I have this integral here:

\[\int e^{\sqrt{x}}dx\]

and I wanted to ask, why can't I treat it like I would treat this integral:

\[\int (3x+5)^{5}dx\]

In which I would integrate as if g(x)=3x+5 is a normal x, and then divide by the inner derivative ? I tried it with the upper integral, and it doesn't work, the solution includes another "-1" which I don't understand where comes from....

My incorrect answer would be

\[2\cdot \sqrt{x}\cdot e^{\sqrt{x}}\]


why isn't it ?
 

Ackbach

Indicium Physicus
Staff member
Jan 26, 2012
4,191
The first integral is of an exponential function (variable exponent), and the second is of a power function (variable base). They are completely different functions, behave differently, and have quite different antiderivatives. To do $\int e^{ \sqrt{x}} \, dx$, I would probably try by-parts first, and see what you get.
 

Yankel

Active member
Jan 27, 2012
398
but

\[\int e^{3x}dx\]


does work using the method I specified. How do I know when I can use and when I can't ?

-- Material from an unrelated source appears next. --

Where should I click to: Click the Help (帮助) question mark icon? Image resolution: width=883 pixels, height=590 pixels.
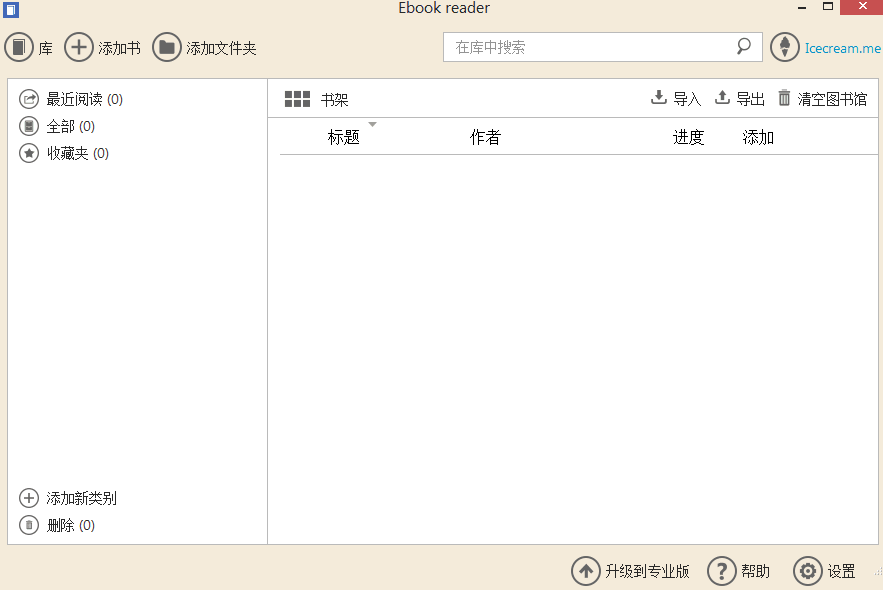(722, 571)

(I mean the method of integrating and then dividing by the inner derivative).
 

Ackbach

Indicium Physicus
Staff member
Jan 26, 2012
4,191
I suppose your method would work any time the inner function of the exponential or power function is linear (or, more correctly, affine). That is, for any integral of the following types:
\begin{align*}
&\int e^{mx+b} \, dx, \quad \text{or} \\
&\int (mx+b)^n \, dx.
\end{align*}
But $\sqrt{x}$ is not an affine function of $x$.